Insulae on Lensculture.com

Insulae has been today published by Lensculture.com.

This series of photographs captures what appear to be “islands of light” at night.

There is a sense of confined gloom fighting with darkness that all around turns into oblivion and mystery. This shroud of brightness envelops all things that are built as a defense, both the physical barriers and the light barriers.

The islands of light are US Navy housing complexes and structures located in the dark and silent countryside throughout Italy. They are confined and isolated “towns” that are built for American soldiers and their families. Similar towns exist all around the world.

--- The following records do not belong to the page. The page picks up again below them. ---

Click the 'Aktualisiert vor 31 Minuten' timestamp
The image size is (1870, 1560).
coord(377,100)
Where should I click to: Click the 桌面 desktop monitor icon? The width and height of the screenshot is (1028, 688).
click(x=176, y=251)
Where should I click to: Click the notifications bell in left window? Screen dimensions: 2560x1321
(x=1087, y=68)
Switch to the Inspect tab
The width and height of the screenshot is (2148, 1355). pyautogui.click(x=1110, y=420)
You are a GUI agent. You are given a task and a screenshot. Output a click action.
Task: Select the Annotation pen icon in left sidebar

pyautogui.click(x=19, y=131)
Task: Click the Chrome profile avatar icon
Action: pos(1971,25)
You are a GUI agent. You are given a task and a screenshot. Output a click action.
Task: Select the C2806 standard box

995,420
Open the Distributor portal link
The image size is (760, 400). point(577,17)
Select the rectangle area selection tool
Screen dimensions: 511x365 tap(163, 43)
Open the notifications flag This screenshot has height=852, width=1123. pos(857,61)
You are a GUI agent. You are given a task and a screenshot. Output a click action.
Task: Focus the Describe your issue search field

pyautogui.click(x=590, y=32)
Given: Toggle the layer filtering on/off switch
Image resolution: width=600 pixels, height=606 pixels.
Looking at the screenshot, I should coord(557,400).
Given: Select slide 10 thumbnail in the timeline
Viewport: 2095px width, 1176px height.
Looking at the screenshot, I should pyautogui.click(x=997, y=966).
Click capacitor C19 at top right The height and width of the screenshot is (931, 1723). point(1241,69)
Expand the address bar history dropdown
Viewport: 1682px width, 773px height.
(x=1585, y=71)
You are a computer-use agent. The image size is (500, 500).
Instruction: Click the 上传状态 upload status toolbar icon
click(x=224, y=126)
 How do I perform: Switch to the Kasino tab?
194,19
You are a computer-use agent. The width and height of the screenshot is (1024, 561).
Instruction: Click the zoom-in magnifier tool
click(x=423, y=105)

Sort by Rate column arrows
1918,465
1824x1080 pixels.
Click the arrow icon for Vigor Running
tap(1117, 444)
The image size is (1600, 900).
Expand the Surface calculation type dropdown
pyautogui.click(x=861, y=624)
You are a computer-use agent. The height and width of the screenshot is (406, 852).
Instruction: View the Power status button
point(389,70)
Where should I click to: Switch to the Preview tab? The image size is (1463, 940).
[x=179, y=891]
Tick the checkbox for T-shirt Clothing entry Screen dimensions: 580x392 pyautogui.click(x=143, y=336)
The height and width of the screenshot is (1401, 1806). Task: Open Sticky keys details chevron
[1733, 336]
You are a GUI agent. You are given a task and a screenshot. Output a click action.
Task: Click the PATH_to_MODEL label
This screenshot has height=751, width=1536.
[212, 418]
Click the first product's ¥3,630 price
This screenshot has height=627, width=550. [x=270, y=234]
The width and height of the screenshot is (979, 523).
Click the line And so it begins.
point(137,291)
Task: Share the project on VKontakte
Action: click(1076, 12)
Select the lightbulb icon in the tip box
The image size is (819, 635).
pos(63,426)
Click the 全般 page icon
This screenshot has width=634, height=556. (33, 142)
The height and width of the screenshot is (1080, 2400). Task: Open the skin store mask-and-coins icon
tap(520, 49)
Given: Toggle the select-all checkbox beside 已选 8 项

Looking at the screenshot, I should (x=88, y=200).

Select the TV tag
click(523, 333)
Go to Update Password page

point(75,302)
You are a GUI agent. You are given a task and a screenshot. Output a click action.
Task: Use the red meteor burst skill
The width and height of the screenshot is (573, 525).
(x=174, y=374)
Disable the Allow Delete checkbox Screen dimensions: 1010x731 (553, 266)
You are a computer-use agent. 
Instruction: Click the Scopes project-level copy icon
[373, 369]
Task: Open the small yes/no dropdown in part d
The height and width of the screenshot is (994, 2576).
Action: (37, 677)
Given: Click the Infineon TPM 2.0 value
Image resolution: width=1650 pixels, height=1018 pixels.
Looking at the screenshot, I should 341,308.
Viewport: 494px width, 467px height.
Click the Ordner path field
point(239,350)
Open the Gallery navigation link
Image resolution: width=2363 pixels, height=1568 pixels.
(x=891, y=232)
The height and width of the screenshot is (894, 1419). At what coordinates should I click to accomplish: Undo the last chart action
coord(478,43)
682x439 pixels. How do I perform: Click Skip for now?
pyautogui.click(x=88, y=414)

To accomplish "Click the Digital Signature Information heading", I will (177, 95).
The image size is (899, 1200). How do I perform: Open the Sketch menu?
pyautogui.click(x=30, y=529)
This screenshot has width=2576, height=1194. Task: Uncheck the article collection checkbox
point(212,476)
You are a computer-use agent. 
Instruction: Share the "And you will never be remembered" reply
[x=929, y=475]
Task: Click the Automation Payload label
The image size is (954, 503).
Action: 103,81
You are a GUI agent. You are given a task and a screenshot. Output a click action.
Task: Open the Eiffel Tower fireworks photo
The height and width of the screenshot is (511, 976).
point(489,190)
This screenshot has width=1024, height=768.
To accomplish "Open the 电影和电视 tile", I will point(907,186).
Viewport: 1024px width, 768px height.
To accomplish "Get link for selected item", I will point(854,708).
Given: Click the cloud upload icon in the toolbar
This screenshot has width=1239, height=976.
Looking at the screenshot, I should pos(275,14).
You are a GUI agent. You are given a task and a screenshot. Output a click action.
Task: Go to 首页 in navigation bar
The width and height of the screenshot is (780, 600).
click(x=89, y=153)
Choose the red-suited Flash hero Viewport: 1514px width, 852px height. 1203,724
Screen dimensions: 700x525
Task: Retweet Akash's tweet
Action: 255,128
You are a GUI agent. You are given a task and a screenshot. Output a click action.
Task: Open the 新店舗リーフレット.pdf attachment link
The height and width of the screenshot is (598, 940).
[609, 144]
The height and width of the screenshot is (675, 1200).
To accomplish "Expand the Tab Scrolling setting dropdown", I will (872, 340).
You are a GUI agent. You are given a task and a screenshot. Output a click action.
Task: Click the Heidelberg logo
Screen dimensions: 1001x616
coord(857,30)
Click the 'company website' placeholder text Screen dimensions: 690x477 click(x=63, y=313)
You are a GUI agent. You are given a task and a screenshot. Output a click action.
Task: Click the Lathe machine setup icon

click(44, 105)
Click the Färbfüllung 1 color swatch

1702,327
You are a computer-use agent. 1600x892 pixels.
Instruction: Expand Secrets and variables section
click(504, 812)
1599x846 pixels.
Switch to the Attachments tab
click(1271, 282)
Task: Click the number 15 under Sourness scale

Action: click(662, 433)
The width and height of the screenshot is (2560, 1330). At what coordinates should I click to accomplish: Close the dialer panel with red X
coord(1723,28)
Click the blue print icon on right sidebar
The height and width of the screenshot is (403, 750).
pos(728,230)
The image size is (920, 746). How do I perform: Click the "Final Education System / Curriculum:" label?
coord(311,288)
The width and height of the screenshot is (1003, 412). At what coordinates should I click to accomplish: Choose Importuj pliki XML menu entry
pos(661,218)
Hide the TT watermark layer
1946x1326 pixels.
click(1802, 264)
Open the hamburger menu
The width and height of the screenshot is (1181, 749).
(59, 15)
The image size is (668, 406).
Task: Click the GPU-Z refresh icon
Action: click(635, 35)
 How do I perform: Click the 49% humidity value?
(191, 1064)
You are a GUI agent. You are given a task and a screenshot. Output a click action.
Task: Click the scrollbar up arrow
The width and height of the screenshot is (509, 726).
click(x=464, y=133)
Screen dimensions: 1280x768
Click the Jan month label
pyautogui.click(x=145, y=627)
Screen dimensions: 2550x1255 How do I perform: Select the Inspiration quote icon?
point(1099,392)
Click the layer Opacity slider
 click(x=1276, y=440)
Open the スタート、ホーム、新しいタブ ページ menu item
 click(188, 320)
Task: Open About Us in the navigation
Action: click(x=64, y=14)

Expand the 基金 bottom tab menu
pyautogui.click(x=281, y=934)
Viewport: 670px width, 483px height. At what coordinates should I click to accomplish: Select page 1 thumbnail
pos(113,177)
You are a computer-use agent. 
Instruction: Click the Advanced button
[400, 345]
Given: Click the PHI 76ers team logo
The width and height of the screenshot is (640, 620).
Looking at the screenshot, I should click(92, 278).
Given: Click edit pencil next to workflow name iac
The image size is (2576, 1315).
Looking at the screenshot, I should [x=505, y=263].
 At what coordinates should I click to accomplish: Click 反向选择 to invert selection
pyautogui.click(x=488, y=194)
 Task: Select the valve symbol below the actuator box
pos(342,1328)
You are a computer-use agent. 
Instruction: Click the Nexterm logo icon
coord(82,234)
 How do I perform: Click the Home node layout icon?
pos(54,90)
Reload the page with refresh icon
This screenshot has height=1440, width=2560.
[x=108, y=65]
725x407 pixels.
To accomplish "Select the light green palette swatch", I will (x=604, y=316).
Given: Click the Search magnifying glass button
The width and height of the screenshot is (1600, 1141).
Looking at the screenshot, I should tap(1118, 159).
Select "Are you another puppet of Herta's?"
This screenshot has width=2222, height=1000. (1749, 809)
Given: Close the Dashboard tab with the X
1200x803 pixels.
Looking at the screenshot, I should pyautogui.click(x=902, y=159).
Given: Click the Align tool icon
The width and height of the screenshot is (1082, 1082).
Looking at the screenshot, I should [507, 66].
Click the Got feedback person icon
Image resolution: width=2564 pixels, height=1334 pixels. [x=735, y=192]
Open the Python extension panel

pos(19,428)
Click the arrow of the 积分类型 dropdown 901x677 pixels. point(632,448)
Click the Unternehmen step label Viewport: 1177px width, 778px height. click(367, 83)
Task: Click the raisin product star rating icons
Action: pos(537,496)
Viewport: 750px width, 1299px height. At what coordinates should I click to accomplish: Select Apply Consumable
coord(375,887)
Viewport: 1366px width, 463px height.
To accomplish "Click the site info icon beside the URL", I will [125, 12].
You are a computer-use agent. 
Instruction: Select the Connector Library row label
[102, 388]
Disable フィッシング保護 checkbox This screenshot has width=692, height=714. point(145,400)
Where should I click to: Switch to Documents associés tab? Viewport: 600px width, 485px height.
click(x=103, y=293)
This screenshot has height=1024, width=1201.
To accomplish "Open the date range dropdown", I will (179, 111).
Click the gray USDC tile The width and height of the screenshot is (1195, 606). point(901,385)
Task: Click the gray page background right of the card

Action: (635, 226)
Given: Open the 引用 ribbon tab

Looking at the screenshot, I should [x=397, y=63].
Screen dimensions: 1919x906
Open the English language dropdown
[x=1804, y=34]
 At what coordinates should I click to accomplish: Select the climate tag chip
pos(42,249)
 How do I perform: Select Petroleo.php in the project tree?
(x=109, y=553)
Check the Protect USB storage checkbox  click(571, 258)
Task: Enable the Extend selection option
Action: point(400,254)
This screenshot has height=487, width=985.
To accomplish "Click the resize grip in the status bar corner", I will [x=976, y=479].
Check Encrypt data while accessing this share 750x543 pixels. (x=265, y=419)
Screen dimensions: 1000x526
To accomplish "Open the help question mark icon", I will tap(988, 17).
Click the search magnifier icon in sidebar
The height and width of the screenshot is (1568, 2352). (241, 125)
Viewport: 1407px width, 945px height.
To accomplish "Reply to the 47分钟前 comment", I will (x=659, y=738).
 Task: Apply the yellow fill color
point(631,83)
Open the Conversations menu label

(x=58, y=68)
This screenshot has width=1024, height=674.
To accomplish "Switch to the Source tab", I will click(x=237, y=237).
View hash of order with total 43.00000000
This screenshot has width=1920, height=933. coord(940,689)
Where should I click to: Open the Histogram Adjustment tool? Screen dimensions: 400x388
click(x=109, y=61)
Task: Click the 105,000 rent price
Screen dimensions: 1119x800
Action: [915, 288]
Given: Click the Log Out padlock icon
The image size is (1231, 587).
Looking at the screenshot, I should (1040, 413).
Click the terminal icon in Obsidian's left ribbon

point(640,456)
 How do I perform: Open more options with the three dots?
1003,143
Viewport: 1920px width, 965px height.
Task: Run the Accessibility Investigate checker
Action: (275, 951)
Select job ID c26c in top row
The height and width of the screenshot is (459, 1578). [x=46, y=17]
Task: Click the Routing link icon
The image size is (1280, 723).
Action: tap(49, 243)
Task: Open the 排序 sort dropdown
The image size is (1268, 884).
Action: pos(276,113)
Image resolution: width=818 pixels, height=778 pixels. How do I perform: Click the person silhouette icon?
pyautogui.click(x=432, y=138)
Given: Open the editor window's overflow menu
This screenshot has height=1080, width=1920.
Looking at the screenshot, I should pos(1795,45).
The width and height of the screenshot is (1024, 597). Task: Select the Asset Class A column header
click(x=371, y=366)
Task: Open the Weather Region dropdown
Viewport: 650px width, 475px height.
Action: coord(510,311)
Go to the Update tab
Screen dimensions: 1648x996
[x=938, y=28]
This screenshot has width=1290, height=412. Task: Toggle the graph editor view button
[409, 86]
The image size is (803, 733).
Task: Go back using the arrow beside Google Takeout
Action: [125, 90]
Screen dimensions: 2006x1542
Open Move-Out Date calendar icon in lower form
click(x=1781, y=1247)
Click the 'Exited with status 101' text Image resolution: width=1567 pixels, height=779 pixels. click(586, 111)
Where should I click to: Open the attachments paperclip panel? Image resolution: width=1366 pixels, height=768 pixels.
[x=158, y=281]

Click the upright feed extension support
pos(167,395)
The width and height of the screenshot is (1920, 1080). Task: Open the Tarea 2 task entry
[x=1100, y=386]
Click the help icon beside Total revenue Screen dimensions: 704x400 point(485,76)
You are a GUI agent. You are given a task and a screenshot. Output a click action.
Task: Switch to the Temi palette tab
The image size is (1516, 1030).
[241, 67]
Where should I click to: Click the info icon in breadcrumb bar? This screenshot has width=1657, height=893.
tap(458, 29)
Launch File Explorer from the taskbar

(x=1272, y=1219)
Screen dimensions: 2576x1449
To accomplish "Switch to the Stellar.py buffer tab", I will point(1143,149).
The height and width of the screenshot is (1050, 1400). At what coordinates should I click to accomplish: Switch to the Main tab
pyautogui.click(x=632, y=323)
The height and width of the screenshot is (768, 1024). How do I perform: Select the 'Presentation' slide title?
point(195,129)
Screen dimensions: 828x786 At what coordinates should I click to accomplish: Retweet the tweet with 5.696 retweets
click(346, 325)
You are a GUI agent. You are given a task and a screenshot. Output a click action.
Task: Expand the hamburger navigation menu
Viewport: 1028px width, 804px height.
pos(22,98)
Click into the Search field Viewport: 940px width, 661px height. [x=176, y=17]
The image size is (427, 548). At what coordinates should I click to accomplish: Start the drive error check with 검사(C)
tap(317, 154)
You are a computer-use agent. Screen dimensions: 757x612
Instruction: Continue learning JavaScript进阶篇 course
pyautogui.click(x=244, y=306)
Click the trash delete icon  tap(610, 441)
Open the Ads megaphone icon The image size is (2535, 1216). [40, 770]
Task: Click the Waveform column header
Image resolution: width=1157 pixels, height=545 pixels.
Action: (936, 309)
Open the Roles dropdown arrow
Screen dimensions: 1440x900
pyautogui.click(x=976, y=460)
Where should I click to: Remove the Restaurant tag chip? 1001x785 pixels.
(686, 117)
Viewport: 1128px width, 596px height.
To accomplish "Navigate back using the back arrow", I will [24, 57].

The story of soldiers and their sleeping families intertwines with the barbed wire and with the struggle between dark and light. It is an evergreen metaphor of the dualism that has so thoroughly permeated our culture. Positive and negative, good and bad, zero and one.

Edward Rozzo, Teaching Fellow in Visual Culture, Università Bocconi, Milano, writes:

“Semiotically, Insulae, among other things, speaks of darkness, solitude, rigidity and fortified codification: all aspects relating to fear deeply rooted in the human experience. Our rational self can make a series of comments on the role of U.S. military force in foreign countries. We can look onto the isolation our armed forces, and we can speculate on who is isolating whom, on which side of the fence lies the aggressive force, etc. etc. But the images, I feel, ring a deeper tone which lies far below our logic.

“There, below rationality, lies the force of these images, the poetry of darkness, the ironic stare from afar, islands of light, as Cristaldi himself says. Strange strength declares itself in the middle of nowhere.”